これ以前は伊萬里浦とよばれていたのが、17世紀の前半に港が整備されたそうです。あとはは先述通り長崎まで船で、生産された陶磁器が運ばれ、遠くヨーロッパへ渡ったといい、いわば「陶磁器ロード」の出発点といわれています。
上の写真の佐賀銀行の向こうには、このような橋の片鱗が見えていた事と思いますが、遂にその橋までやってきました。
するとその手前はこんなファンキーな陶磁器像が出迎えてくれました。
説明板には「伊万里色絵酒樽乗人物型注器像」とありました。よみはまんまです、「いまりいろえさかだるのりじんぶつがたちゅうきぞう」と。
酒樽に乗った人がつくられているのですが、この人はオランダ人です。この像はオランダからの依頼で江戸時代に陶器としてつくられたものだそうで、実用品は首の部分が蓋となって取り外しができていたものだとか。首を取り外す事で酒を注ぐ事ができていた訳ですね。
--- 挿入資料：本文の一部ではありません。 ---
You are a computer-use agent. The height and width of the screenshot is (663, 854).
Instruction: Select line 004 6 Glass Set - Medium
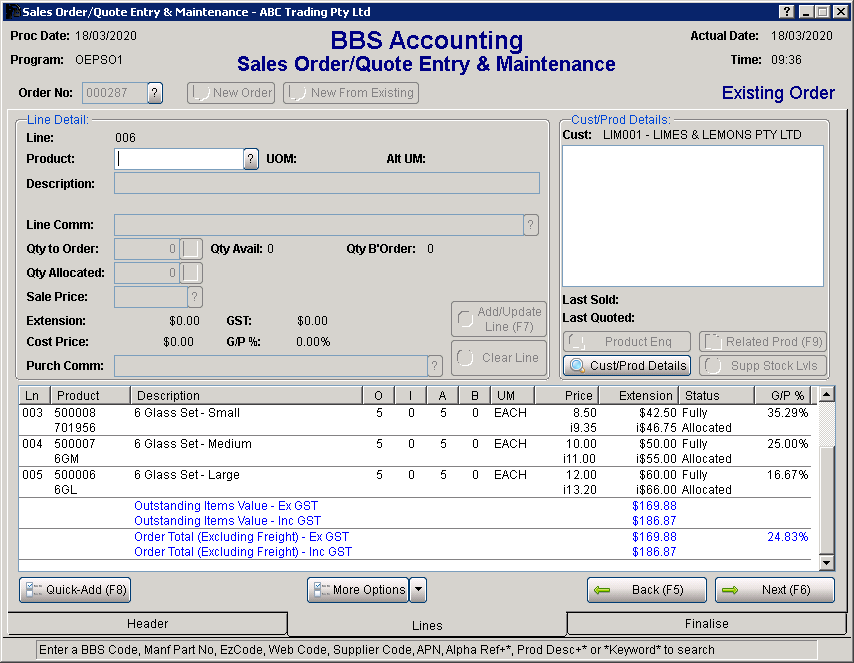(x=194, y=444)
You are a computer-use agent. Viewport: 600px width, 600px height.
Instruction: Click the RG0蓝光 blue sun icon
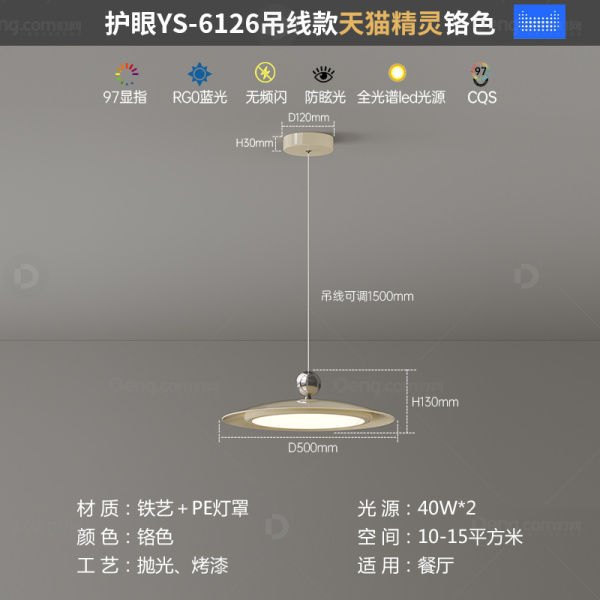pyautogui.click(x=199, y=74)
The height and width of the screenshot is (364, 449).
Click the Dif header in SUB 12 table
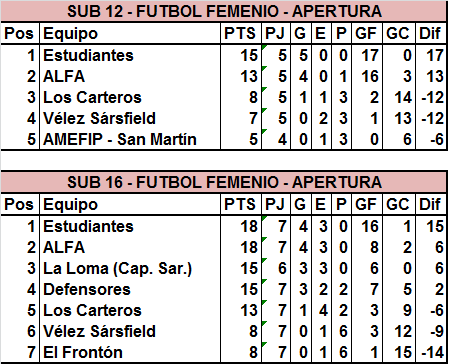click(x=431, y=33)
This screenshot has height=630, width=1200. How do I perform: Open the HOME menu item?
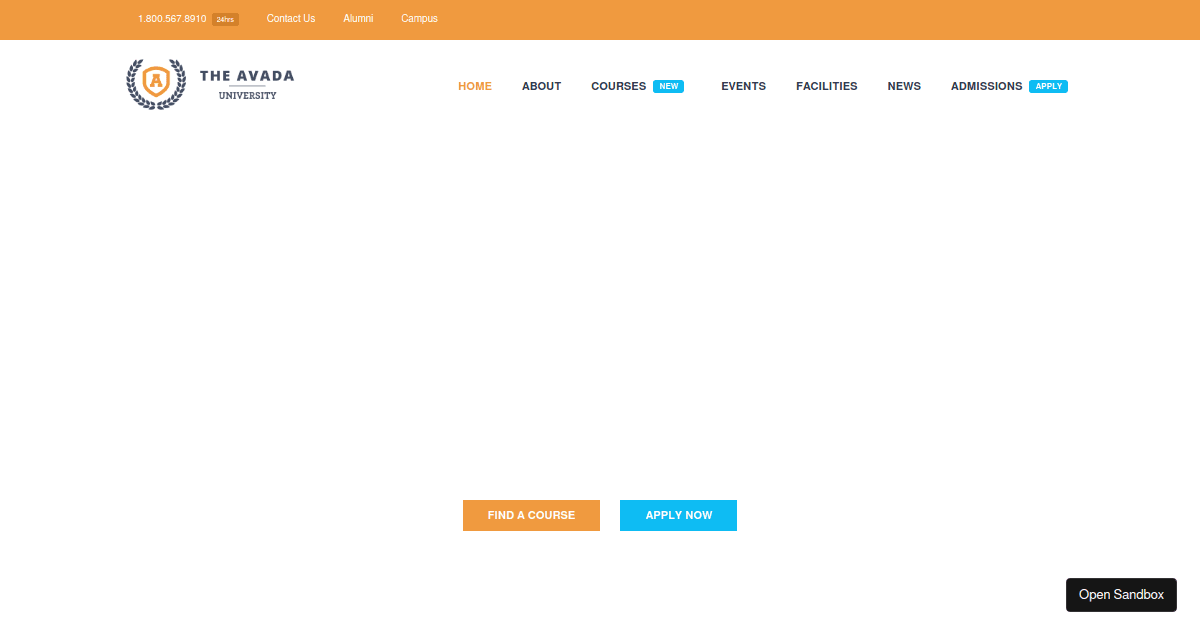[475, 86]
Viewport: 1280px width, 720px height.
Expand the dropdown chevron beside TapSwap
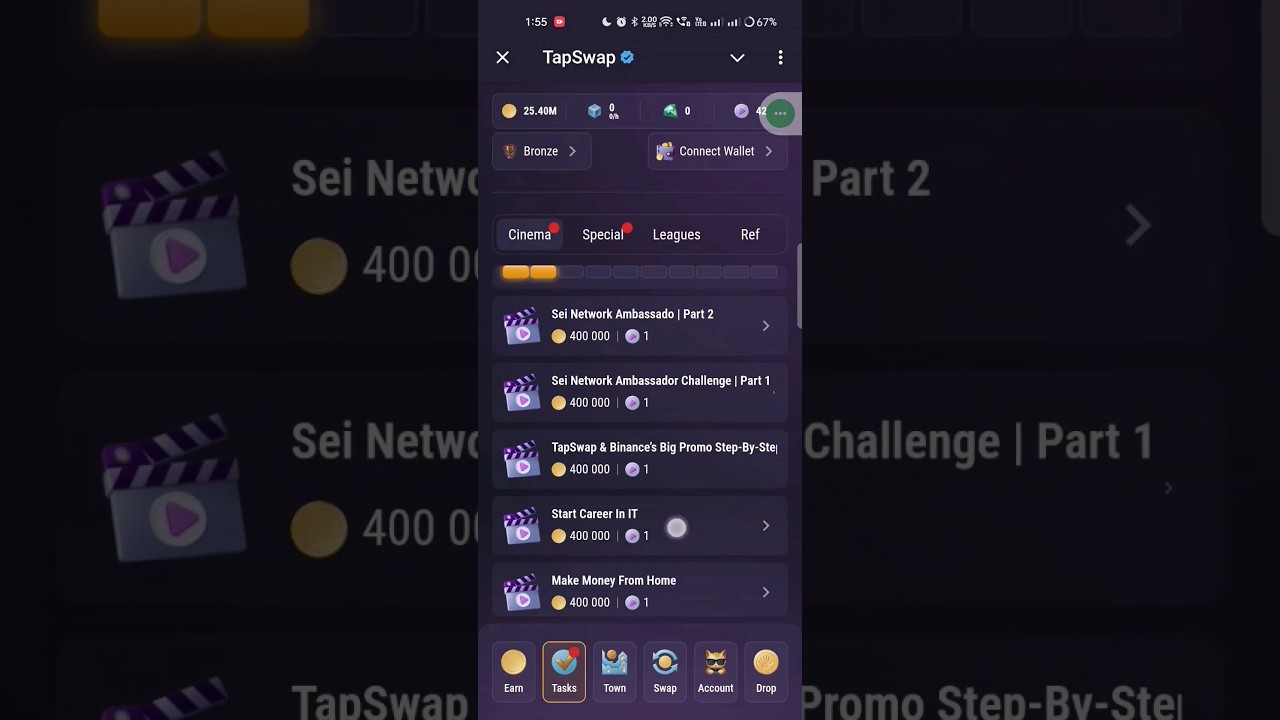click(737, 58)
下にある酒樽の前面には蛇口がついています、変な位置に突起物がついているので、あらぬ誤解を受けそうですが。左手に酒瓶を持って覗き込んでいるというのですが、どう見てもマラカス振って踊り狂ってるアジアの志士の仲間のようにしか見えませんでした。
この橋のある川は伊万里川で、かつては焼き物を運ぶ船が行き来していました。伊万里港から流れ込んでくる形で、長さは約10kmあります。
そしてこの堤防たち、下2枚中の上側は和風建築の象徴的存在ともいわれる「なまこ壁」を前面に出したスタイルの堤防で、いまひとつは城郭建築の片鱗を感じさせる屋根と白壁がズラリ並んだ堤防です。後者は堤防というよりは柵的な要素の方が強いですが。
●和風な堤防2
白壁が全面にドーンと立った堤防もありました。しかも「伊万里津」の絵つきで!
川の外側からのカットのひとつですが、伊万里津の古絵図がありました。横には古い写真も並べられ、往時の伊万里をここで窺い知る事が出来る訳です。
「伊万里色絵楼閣山水門大壺」(いまりいろえろうかくさんすいもんおおつぼ)という壺がありました、これもまた橋の上です。
模様や形はかなり派手ですが、描かれている絵は実に和の佇まいに溢れた穏やかなものである事が窺えます。
ここでの説明板では「中国では沈香壺に香木を入れて、普段は蓋をしていて、来客時にはき蓋を開けて香りを漂わせていた、とありました。アロマテラピーのはしりのような事がなされていたのでしょうか。ヨーロッパを席巻したこの古伊万里もこの形は踏襲したものの、部屋の飾りなどに使われていたのが主であったとされています。
こちらは「伊万里色絵菊梅文壺」 (いまりいろえきくうめもんつぼ)というやはり壺です。上部の模様からすると縄文土器を連想させられます。
ヨーロッパでは器としてだけではなく、金工技術も加えて、王侯の宮殿や館の壁面などを飾ったといわれ、これはローソクの燭台仕立てになっているのですが、その事との好例として挙げられています。
上部の曲線を駆使した部分はロココ様式とされ、これに壺本体の鮮やかな彩色がよく合った好例としても挙げられているようです。壺の面に埋めや菊の花があしらわれています。
最後ですが、これは「伊万里色絵鸚鵡像」 (いまりいろえおうむぞう)です。要は陶磁器でつくられたオームですね(笑)
17世紀当時でこれ以外にも、虎、鷹、獅子、鶏などもつくられ置物とされていたようです。腹回りがこんな模様のオームっていないと思うのですが、どのような意図でこうなっているのか知りたいところですね。
あちらこちらにでっかい陶器が立っているこの伊万里、歩いているだけで思わず息を飲むというものです。色んな陶器をスタンプラリーの如く制覇してみると、旅として楽しめるだろうなと思います。